**TASK DESCRIPTION**
The records below hold a stretch from the line with "Where should I click to: Click the orange" through the line with "Screen dimensions: 1366x651"; return exactly those lines, ends included, and nothing more.

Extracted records
"""
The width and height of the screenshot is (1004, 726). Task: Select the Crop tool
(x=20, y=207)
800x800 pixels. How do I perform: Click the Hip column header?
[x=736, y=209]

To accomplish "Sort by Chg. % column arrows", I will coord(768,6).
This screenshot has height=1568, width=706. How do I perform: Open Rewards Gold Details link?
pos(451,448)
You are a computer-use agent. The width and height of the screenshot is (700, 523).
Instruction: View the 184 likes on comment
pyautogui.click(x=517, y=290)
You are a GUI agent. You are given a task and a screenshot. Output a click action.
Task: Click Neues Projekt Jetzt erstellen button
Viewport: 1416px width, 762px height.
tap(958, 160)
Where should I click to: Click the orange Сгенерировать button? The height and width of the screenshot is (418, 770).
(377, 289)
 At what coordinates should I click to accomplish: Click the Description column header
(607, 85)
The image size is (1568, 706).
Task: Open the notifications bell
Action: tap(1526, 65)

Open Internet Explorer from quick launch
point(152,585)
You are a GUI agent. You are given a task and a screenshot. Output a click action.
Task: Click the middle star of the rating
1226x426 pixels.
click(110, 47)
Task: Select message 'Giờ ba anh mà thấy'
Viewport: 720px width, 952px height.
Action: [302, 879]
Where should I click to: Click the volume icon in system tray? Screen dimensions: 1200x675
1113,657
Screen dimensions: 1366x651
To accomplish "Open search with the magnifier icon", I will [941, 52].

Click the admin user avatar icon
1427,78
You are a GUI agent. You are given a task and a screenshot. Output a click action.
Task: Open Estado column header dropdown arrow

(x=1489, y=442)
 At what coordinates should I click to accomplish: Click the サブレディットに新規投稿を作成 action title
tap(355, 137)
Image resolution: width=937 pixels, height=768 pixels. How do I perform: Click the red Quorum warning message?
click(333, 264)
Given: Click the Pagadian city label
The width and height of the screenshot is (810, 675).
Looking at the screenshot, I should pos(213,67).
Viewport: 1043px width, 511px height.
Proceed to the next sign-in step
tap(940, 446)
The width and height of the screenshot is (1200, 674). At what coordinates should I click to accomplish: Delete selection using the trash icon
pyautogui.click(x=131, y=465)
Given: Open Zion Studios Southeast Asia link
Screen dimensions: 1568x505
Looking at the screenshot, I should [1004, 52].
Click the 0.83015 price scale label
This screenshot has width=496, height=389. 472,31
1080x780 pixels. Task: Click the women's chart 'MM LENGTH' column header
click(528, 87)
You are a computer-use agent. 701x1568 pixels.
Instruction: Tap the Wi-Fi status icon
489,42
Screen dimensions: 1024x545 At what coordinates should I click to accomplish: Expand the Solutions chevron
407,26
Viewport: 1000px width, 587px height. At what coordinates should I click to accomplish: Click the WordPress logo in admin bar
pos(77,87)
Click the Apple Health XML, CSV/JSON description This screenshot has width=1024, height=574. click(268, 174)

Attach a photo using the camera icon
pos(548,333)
"""
**ANSWER BOX**
Where should I click to: Click the orange Сгенерировать button? The height and width of the screenshot is (418, 770).
(377, 289)
 At what coordinates should I click to accomplish: Click the Description column header
(607, 85)
The image size is (1568, 706).
Task: Open the notifications bell
Action: tap(1526, 65)

Open Internet Explorer from quick launch
point(152,585)
You are a GUI agent. You are given a task and a screenshot. Output a click action.
Task: Click the middle star of the rating
1226x426 pixels.
click(110, 47)
Task: Select message 'Giờ ba anh mà thấy'
Viewport: 720px width, 952px height.
Action: [302, 879]
Where should I click to: Click the volume icon in system tray? Screen dimensions: 1200x675
1113,657
Screen dimensions: 1366x651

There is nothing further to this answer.